▶ [TASK TO CARRY OUT] In the forum thread, reproduce everything from "Is there a mainstream" down to "times each day.", swapping "mainstream" for "commercial".

▶ [EXTRACT PROVIDED]
Is there a mainstream product that can do this?

         

kaled

1:00 pm on Dec 7, 2008 (gmt 0)

WebmasterWorld Senior Member 10+ Year Member



I have not needed a content management until now and am looking for something suitable for a big project that would be updated several times each day.

I see no need for the site to be fully dynamic - that would just use up CPU-cycles and/or slow it down. I envisage a system of templates and online editing tools that allow changes to be made (and archives to be kept). When a change is made, this would create a new, static-html version of the page. (I believe this also offers the potential to compress pages using "deflate").

It seems to me that this approach should result in more or less the fastest/most efficient delivery of data possible. However, having looked, I can't find any products work this way. Perhaps there is a good reason for this (that involves caching?) or perhaps it is simply an approach that has been overlooked.

If necessary, I could write my own system using perl, but that would be a lot of effort that I would like to avoid.

Any and all suggestions will be much appreciated.

Kaled.

bill

3:14 pm on Dec 7, 2008 (gmt 0)

WebmasterWorld Senior Member 10+ Year Member Top Contributors Of The Month



A very good static CMS system can be found in MovableType. It's perl, so you could look through what they've done. MT can handle dynamic pages as well.

I've used it as a CMS from small sites up through industrial site size. You can break the site up into portions and statically publish what you need.

(Pixel coordinate grounding data)
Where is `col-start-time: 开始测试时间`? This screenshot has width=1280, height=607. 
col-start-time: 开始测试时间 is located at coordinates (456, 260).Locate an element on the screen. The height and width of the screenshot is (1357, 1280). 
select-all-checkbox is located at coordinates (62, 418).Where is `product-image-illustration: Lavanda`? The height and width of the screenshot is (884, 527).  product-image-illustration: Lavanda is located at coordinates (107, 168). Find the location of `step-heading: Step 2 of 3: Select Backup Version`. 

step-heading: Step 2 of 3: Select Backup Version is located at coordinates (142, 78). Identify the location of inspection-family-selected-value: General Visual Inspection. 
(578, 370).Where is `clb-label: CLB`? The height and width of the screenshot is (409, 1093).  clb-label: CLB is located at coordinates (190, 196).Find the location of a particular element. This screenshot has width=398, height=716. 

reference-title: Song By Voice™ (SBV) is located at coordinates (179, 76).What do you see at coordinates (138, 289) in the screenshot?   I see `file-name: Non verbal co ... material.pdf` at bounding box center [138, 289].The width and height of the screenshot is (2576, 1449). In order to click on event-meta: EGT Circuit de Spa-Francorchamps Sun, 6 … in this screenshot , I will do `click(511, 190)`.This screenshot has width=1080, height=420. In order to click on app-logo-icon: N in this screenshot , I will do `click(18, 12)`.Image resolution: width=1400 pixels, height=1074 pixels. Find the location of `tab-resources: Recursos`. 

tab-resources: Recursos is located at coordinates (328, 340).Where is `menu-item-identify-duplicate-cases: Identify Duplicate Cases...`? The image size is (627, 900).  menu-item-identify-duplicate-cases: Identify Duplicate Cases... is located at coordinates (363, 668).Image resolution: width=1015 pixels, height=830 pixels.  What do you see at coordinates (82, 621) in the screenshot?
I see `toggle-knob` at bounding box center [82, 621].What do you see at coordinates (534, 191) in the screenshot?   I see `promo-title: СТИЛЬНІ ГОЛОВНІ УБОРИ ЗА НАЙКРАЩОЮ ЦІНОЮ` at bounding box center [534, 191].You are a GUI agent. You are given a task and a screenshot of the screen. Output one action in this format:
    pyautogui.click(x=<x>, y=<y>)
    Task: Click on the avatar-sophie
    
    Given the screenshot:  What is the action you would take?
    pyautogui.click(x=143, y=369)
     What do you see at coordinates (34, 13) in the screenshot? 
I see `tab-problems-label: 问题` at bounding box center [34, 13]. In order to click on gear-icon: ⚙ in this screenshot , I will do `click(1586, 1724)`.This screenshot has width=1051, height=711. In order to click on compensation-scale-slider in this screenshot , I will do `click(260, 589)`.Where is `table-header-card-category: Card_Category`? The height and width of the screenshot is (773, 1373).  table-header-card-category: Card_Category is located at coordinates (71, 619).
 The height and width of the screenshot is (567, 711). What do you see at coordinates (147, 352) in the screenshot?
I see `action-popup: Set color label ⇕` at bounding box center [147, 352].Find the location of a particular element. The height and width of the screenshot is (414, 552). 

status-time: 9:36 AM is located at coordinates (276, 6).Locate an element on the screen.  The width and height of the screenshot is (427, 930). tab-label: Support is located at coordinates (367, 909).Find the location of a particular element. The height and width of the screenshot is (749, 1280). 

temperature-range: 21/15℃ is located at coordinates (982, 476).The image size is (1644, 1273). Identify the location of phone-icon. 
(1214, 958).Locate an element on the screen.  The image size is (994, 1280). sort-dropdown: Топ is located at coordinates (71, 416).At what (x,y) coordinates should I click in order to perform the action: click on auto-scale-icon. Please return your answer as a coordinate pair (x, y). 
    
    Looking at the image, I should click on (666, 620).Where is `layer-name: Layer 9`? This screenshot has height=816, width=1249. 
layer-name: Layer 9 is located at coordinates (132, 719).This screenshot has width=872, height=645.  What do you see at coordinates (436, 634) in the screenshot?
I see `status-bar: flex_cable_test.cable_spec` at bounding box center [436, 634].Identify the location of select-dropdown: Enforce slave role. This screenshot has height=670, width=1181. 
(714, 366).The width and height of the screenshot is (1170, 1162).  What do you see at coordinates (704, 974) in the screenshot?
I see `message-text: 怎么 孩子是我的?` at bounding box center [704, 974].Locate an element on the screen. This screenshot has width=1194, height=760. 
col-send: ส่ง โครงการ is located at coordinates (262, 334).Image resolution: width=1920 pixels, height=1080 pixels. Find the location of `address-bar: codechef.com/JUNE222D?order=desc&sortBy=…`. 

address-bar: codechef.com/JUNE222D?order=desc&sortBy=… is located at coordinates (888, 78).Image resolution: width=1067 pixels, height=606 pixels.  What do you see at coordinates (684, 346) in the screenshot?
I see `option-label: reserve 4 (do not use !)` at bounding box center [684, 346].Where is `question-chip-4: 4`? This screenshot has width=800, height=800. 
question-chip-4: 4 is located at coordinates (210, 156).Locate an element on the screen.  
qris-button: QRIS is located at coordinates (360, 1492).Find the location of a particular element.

▶ [RESPONSE TO THE EXERCISE]
Is there a commercial product that can do this?

         

kaled

1:00 pm on Dec 7, 2008 (gmt 0)

WebmasterWorld Senior Member 10+ Year Member



I have not needed a content management until now and am looking for something suitable for a big project that would be updated several times each day.